This piece was reprinted by OpEdNews with permission or license. It may not be reproduced in any form without permission or license from the source.
Post-Quake Haiti: One Year Later - by Stephen Lendman
On January 12, 2010 at 21:53 GMT, 4:53PM in Haiti, the earth massively shook. For affected Haitians, it never stopped. The combination of initial shock, devastating destruction, vast loss of life, injuries, suffering, and human misery disrupted millions of Haitians already overwhelmed by crushing hardships.
A year ago, people wandered the streets dazed, searching for loved ones. Lost power cut communications except by satellite phone. Haiti's quake vulnerability was well known but little reported, and no advance precautions were taken.
The inevitable finally happened, harming the majority poor population most.
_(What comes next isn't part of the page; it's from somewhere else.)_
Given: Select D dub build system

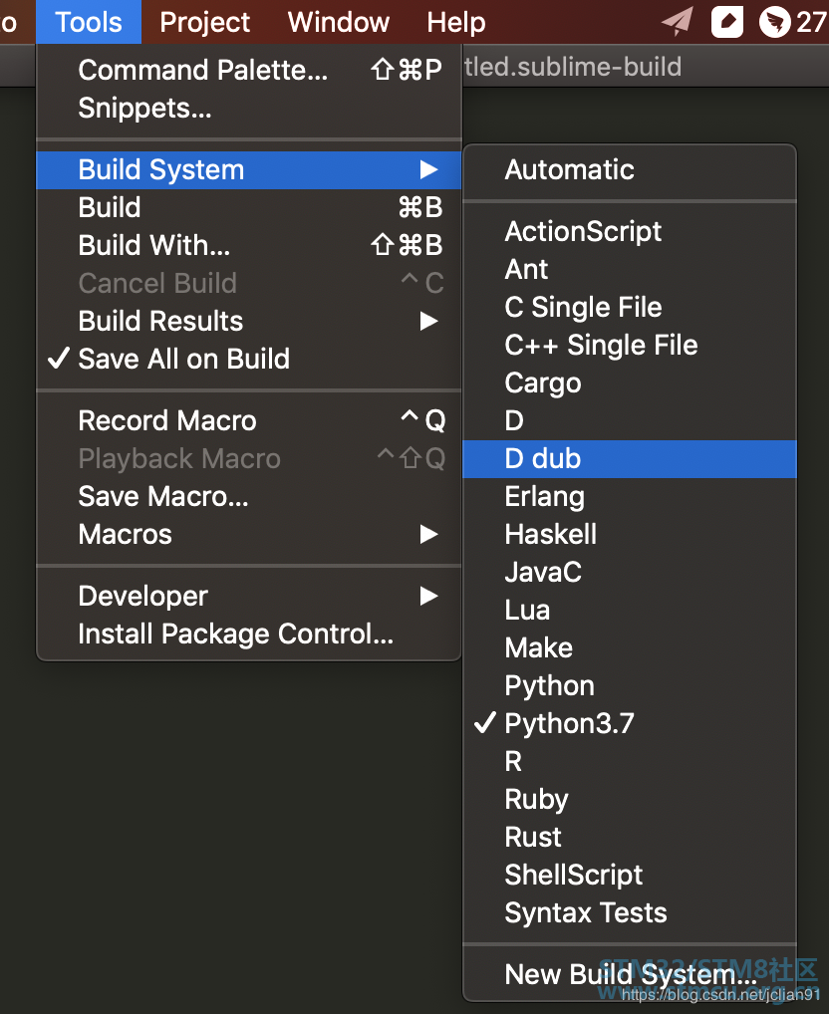Looking at the screenshot, I should click(x=630, y=459).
Earlier storms wiped out public housing and erased communities, letting developers build upscale condos and other high-profit projects on choice Port-au-Prince land. After the quake, the Red Cross estimated at least three million Haitians needed emergency aid - everything, including food, clean water, makeshift shelters, blankets, other provisions, medical care, sanitation, and funds for relief, rubble clearance, and rebuilding as soon as possible.
A year later, 95% of the rubble remains. Up to 1.5 million Haitians remain homeless. Most promised aid never came. Haitians were left stranded in squalid tent camps on their own. Twelve months later, the crisis festers, a monstrous crime of indifference, neglect, exploitation, and persecution by imperial Washington and world capitalism, valuing Haiti and its people solely as commodities.
Observers like former Jamaican Prime Minister P.J. Patterson expressed dismay, saying:
"The mountains of rubble still exist. The plight of the victims without any sign of acceptable temporary shelter is worsening the conditions for the spread of cholera, and the threat of new epidemics becomes more frightening with each passing day. In short, there has been no abatement of the trauma and misery which the Haitian populace has suffered."